Aus dieser Mannigfaltigkeit der beobachteten Erscheinungsformen kristallisierte die menschliche Betrachtung zwei verschiedene Möglichkeiten der Rotorentstehung heraus:
Joachim Küttner stellt beide Rotor- (bzw.
Wellen-) Typen dar (Foto: K.-H. Dannhauer)
Die eine Vorstellung zur Rotorentstehung entspricht dem eingangs dargestellten Schema und sieht die Ausbildung der Rotoren als direkte Folge einer ausgebildeten Leewellenströmung an (etwa indem sie deren "Lager" bilden).

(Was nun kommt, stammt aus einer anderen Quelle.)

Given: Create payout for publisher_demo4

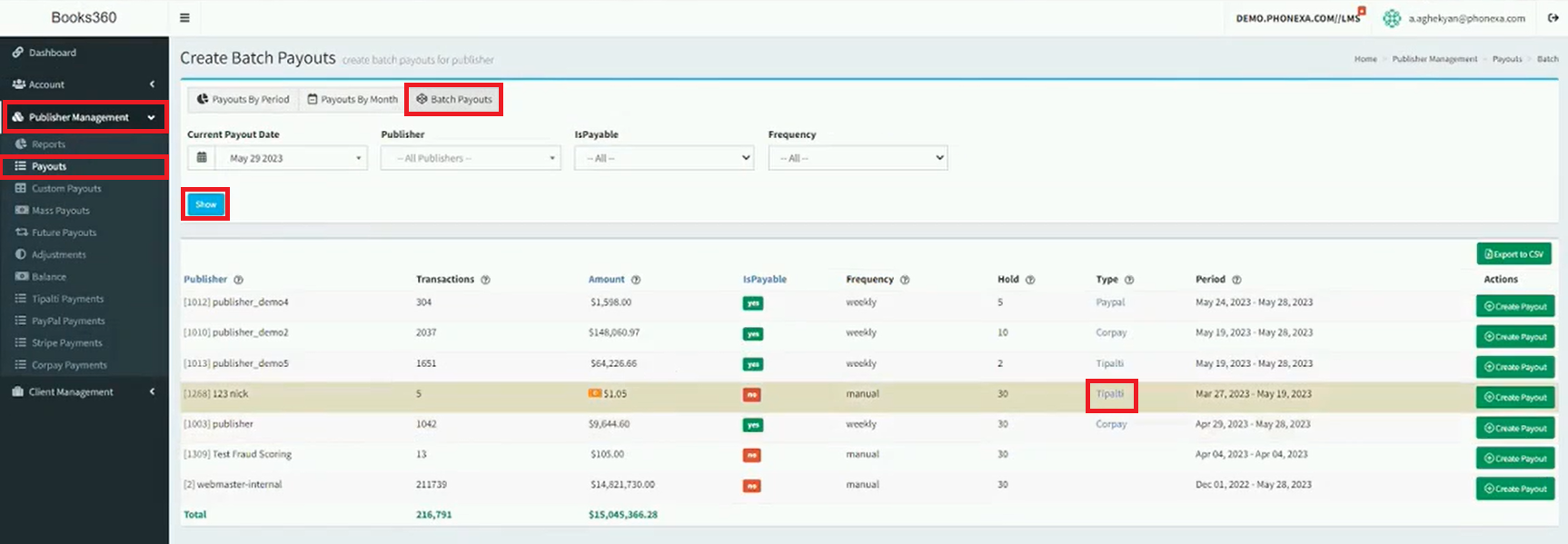Looking at the screenshot, I should [x=1514, y=306].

Joachim Küttner stellt den Fall der
mehrfach
nachschwingenden Wellenströmung mit Rotoren
jeweils unter den Wellenköpfen dar
(Foto: K.-H. Dannhauer)
Die andere nimmt an, daß die Strömung am Leehang in einer durch
Trägheitskräfte bestimmten, womöglich sich selbst verstärkenden Weise eine zunehmende
Beschleunigung erfährt bis schließlich aus einem solchen überkritischen
Zustand heraus die Umwandlung der geballten kinetischen Energie der Strömung in
die Form der Turbulenzenergie stattfindet. Diese sprunghafte Änderung des
Strömungsverhaltens stellt sich als fast explosionsartiges Aufdicken der Strömung mit chaotischen
Verwirbelungen in diesem Bereich dar.
Die Vorstellung beruht auf einer Übertragung von Erkenntnissen aus der
Flachwasser-Hydraulik - wo dieser Vorgang als "hydraulischer
Sprung" bezeichnet wird - auf den Bereich der Atmosphärenphysik.
Dies sind die oben bereits erwähnten sehr hochreichenden und äußerst
gefährlichen Rotorereignisse.
Joachim Küttner stellt den Analogie-Fall
zum
"hydraulischen Sprung" mit einer einzigen hochreichenden
Wellenschwingung und einem riesigen Rotor dar.
(Foto: K.-H. Dannhauer)
Ist es nun sinnvoll, zur Beantwortung der
Frage, welche Hypothese zur Rotorentstehung "wahr" ist, zu
rekapitulieren, welche Bedingungen für die Entstehung von Leewellen "Stand
der Wissenschaft" sind?
Die eben rhetorisch gestellte, grundsätzliche Frage einfach außer Acht lassend, wollen
wir diese Entstehungs-Bedingungen hier nur grob betrachten und feststellen:
ein etwa senkrecht zum Hindernis wehender, mit der Höhe richtungskonstant
zunehmender Wind in ausreichender Stärke und eine Inversion
knapp oberhalb des Hinderniskammes ist notwendig.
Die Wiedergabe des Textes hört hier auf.